### [GOAL OF THE EXERCISE]
Write out once more the lines running from the top of the entries below to the line with "The height and width of the screenshot is (268, 456).", both ends included.

### [DATA EXTRACTS]
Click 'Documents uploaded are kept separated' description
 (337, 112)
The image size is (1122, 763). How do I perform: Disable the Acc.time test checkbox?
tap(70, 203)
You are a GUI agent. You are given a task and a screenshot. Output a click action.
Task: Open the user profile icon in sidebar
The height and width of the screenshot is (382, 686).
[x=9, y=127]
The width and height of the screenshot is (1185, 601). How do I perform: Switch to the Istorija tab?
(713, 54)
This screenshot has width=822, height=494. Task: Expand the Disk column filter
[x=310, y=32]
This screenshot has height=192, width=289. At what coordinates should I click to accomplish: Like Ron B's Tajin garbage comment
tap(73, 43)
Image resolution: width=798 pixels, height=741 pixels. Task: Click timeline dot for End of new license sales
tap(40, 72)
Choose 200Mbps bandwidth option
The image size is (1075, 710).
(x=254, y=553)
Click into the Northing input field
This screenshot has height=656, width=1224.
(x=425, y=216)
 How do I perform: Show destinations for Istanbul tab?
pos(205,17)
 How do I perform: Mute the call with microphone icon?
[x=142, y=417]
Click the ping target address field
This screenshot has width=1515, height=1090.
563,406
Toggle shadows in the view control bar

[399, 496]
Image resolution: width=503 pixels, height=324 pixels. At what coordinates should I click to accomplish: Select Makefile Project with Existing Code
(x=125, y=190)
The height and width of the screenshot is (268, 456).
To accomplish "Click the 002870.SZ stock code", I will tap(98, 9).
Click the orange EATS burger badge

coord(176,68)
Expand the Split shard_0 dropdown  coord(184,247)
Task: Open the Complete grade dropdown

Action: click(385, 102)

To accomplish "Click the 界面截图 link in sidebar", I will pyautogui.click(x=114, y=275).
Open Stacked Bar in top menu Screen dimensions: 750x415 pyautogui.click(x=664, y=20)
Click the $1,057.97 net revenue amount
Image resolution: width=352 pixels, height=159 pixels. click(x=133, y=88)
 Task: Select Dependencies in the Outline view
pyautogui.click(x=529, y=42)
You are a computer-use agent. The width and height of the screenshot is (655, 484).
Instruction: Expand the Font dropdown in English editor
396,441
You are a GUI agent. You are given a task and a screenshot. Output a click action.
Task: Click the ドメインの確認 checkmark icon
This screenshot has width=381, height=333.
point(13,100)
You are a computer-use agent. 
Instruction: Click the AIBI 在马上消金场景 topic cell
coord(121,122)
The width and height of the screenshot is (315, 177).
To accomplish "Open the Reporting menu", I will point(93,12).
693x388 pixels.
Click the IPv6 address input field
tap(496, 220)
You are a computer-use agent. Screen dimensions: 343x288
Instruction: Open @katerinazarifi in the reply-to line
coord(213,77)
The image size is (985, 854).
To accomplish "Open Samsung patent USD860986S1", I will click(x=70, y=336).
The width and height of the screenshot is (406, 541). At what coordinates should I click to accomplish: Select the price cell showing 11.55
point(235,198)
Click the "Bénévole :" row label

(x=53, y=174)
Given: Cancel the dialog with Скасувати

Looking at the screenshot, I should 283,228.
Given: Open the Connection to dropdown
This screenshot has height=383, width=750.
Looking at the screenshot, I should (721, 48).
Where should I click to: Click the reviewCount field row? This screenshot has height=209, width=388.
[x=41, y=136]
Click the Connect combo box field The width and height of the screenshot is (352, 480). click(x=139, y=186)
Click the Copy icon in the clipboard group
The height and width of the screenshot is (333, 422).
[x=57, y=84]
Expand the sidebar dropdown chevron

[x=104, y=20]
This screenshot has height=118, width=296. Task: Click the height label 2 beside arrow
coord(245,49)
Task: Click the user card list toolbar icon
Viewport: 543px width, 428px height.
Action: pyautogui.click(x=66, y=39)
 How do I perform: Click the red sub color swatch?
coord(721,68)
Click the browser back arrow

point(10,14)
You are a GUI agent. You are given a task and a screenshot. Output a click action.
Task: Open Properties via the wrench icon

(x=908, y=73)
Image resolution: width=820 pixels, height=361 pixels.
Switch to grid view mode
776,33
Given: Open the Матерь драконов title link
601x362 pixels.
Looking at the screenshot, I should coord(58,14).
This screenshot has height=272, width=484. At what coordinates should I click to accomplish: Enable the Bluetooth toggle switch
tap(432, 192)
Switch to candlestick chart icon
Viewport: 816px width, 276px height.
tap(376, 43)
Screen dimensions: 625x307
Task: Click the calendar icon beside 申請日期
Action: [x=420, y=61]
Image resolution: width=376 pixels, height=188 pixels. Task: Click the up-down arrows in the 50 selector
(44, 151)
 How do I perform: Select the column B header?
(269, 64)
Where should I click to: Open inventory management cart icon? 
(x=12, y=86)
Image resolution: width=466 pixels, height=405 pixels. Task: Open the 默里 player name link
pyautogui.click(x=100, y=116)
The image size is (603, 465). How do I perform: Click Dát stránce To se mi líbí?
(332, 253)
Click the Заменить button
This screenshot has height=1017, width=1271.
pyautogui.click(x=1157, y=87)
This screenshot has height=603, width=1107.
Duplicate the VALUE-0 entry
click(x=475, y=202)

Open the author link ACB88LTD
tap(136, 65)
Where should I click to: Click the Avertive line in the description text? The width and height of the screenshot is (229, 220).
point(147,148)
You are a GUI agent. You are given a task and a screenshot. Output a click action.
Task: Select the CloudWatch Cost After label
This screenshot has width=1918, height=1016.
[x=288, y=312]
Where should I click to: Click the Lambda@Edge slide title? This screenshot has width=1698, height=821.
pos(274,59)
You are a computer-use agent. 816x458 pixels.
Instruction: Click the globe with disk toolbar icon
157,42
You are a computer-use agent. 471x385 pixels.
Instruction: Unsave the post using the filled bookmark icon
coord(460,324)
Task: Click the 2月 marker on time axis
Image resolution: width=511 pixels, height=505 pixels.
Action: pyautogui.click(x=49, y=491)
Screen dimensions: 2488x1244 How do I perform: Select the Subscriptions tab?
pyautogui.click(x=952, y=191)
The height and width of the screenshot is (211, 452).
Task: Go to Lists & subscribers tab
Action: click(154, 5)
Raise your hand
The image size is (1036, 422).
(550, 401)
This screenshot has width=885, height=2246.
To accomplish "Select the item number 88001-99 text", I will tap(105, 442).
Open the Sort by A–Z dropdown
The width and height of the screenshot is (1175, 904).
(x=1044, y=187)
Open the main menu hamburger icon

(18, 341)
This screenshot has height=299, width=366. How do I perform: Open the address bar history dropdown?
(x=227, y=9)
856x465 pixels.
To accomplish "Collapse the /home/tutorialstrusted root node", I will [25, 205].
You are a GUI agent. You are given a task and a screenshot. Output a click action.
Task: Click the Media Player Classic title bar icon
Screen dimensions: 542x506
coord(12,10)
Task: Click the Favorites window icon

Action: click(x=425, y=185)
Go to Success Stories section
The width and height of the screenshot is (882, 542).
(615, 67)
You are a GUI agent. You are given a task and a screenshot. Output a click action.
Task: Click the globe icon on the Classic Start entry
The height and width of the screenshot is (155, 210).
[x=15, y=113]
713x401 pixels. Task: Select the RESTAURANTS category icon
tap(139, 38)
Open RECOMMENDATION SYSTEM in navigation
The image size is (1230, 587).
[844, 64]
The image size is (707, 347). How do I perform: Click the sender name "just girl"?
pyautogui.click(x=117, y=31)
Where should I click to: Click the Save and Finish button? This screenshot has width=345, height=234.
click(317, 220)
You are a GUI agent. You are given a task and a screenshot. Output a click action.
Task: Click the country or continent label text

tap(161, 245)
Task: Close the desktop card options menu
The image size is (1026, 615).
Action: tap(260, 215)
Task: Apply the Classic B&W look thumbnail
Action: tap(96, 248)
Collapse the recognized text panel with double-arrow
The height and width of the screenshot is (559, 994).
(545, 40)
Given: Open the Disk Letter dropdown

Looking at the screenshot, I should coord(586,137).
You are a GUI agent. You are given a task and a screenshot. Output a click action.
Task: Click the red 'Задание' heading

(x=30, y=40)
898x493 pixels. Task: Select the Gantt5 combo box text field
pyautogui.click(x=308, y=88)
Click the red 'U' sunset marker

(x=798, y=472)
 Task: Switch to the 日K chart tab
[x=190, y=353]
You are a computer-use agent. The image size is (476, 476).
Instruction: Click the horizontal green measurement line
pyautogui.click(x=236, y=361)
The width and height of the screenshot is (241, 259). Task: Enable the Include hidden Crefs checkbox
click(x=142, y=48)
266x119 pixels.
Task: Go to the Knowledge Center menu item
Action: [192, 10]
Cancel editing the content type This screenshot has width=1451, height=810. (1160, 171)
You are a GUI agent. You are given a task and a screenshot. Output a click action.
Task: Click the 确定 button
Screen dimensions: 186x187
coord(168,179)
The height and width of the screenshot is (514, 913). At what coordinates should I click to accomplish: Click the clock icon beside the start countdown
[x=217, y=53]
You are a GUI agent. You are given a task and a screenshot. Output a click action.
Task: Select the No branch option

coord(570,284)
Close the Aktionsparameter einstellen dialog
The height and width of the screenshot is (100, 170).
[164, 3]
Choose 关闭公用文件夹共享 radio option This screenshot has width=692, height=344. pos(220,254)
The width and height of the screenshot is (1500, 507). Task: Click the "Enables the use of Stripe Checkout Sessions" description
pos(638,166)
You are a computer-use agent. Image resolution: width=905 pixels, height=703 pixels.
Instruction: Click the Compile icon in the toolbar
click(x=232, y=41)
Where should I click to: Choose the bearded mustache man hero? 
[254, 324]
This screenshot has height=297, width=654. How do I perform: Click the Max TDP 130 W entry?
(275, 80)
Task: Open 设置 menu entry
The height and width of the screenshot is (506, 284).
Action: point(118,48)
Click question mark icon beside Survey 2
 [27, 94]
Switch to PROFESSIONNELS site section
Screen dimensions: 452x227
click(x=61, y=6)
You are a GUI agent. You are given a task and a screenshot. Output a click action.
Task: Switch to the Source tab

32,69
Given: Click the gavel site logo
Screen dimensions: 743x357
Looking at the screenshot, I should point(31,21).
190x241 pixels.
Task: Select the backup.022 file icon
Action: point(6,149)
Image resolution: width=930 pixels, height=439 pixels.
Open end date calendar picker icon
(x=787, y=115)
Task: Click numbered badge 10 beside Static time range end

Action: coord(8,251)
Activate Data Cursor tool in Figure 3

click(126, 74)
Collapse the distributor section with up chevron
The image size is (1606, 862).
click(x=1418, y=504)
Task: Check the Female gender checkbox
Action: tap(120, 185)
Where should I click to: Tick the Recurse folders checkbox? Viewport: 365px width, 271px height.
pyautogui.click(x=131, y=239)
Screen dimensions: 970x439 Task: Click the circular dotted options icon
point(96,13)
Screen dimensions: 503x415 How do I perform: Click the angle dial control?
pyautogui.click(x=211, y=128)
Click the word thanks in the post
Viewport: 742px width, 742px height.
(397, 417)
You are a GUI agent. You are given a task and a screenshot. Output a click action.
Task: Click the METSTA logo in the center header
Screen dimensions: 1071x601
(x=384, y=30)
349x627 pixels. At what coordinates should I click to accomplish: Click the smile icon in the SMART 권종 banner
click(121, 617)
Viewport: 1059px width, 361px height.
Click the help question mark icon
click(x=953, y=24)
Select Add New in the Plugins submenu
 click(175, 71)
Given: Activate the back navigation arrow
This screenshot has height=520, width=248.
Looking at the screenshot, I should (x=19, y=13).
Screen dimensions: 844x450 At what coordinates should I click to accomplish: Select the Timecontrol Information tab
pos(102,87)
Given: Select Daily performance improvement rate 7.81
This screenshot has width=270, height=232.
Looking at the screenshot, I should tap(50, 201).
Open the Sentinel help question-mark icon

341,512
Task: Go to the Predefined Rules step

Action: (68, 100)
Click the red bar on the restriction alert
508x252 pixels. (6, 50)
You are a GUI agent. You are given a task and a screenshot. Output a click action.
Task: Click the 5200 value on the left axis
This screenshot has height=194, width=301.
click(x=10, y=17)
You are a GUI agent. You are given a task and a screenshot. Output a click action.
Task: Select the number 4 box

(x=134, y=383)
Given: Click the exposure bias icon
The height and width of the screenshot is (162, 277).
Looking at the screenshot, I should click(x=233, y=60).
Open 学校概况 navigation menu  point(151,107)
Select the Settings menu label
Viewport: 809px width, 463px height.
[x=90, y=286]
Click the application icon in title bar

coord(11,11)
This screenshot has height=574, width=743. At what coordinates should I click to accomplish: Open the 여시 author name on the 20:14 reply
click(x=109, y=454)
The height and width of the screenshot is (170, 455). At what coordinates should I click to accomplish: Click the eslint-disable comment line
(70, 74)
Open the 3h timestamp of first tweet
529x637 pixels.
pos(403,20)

### [ANSWER BELOW]
Click 'Documents uploaded are kept separated' description
 (337, 112)
The image size is (1122, 763). How do I perform: Disable the Acc.time test checkbox?
tap(70, 203)
You are a GUI agent. You are given a task and a screenshot. Output a click action.
Task: Open the user profile icon in sidebar
The height and width of the screenshot is (382, 686).
[x=9, y=127]
The width and height of the screenshot is (1185, 601). How do I perform: Switch to the Istorija tab?
(713, 54)
This screenshot has width=822, height=494. Task: Expand the Disk column filter
[x=310, y=32]
This screenshot has height=192, width=289. At what coordinates should I click to accomplish: Like Ron B's Tajin garbage comment
tap(73, 43)
Image resolution: width=798 pixels, height=741 pixels. Task: Click timeline dot for End of new license sales
tap(40, 72)
Choose 200Mbps bandwidth option
The image size is (1075, 710).
(x=254, y=553)
Click into the Northing input field
This screenshot has height=656, width=1224.
(x=425, y=216)
 How do I perform: Show destinations for Istanbul tab?
pos(205,17)
 How do I perform: Mute the call with microphone icon?
[x=142, y=417]
Click the ping target address field
This screenshot has width=1515, height=1090.
563,406
Toggle shadows in the view control bar

[399, 496]
Image resolution: width=503 pixels, height=324 pixels. At what coordinates should I click to accomplish: Select Makefile Project with Existing Code
(x=125, y=190)
The height and width of the screenshot is (268, 456).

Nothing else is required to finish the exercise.